# Data
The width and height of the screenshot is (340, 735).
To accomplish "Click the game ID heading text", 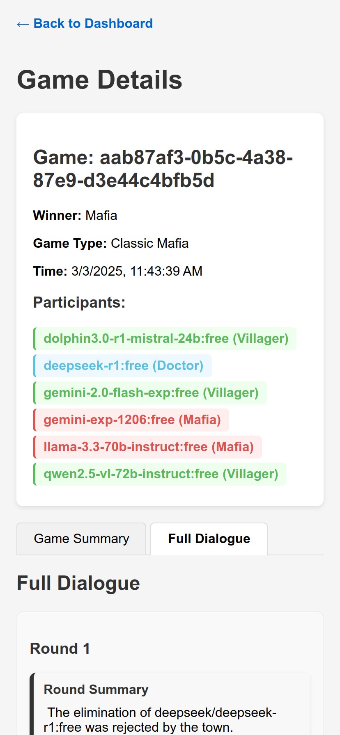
...
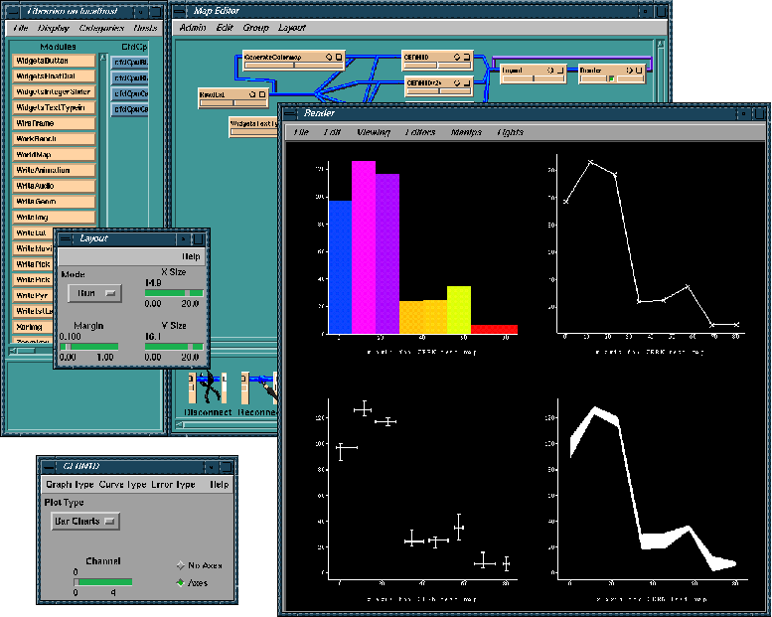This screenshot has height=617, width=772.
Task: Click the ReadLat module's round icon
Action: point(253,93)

# Prompt
Reproduce, word for word, only the lines in the records above from the line with "The width and" through the line with "the game ID", including both ends; omit the pictures.

# Solution for this task
The width and height of the screenshot is (340, 735).
To accomplish "Click the game ID heading text", 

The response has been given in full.